Mauzerall, D., Narita, D., Akimoto, H., Horowitz, L., Walters, S., Hauglustaine, D., et al. (2000). Seasonal characteristics of tropospheric ozone production and mixing ratios over East Asia: A global three-dimensional chemical transport model analysis. Journal of Geophysical Research-Atmospheres, 105, 17895-17910. doi:10.1029/2000JD900087.

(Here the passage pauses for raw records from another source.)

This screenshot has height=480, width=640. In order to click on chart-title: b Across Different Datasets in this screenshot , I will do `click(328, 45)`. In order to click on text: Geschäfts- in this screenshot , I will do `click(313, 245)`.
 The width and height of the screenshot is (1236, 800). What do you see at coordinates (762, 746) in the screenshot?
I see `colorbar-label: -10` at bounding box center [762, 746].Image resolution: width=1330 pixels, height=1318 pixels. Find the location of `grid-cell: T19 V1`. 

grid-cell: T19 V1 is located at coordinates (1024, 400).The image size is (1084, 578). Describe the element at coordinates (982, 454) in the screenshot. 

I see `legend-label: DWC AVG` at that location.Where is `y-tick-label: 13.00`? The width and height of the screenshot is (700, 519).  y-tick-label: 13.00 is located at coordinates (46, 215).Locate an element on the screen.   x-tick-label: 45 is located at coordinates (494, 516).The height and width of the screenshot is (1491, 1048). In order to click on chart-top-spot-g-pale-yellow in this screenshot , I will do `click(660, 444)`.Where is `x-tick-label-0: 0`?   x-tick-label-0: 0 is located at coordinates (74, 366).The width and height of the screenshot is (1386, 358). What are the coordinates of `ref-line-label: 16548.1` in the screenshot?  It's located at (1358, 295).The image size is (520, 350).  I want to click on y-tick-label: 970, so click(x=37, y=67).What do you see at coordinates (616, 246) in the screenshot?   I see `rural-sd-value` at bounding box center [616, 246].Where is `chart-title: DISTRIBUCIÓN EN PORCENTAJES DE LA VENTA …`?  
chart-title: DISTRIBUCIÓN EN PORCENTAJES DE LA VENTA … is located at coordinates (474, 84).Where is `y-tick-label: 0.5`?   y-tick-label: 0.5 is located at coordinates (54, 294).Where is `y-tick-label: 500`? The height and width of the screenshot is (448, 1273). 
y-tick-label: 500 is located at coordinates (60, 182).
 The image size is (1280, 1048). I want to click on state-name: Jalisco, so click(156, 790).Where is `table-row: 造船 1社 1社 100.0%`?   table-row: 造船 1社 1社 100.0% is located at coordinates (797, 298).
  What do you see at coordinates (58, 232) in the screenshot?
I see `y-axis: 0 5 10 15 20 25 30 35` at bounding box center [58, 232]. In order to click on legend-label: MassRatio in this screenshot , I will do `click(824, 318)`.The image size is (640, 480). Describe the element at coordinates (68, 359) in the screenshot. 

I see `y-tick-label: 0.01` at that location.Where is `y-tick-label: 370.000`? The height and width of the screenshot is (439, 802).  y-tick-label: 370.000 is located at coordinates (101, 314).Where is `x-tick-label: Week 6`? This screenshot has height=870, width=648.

Cite as: http://hdl.handle.net/11858/00-001M-0000-0029-0210-7
Abstract
We examine seasonal and geographical distributions of tropospheric ozone production and mixing ratios over East Asia with a global three-dimensional chemical transport model called Model of Ozone and Related Tracers, version 1 (MOZART 1). Net ozone production within the East Asian boundary layer exhibits three distinct seasonal cycles depending on region (north of 20 degrees N, 5-20 degrees N and south of 5 degrees N). North of 20 degrees N, net ozone production over East Asia from spring through autumn is found to have a maximum extending from 25 degrees N-40 degrees N and from central eastern China to Japan, resulting from the strong emission and transport of anthropogenic O-3 precursors. In winter, maximum O-3 production in this region occurs between 20 degrees N and 30 degrees N, This is a region of long-range transport. Over the Indochina peninsula, between 5 degrees N and 20 degrees N, net O-3 production is controlled by the seasonal cycle between wet and dry seasons and has a maximum at the end of the dry season due to emissions from biomass burning. South of 5 degrees N, in the true tropics, O-3 mixing ratios are relatively constant throughout the year and do not exhibit a seasonal cycle. A spring-summer maximum of net O-3 production is found throughout the troposphere in East Asia. We estimate an annual net O-3 production in East Asia of 117 Tg/yr, Both model results and analysis of measurements of O-3/CO correlations over East Asia and Japan show strong variability as a function of both photochemical activity and seasonal meteorology, and indicate ozone export off the coast of East Asia in spring. An upper estimate of O-3 export from East Asia to the Pacific Ocean in the mid-1980s of 3.3 Gmol/d (58 Tg/yr) is obtained.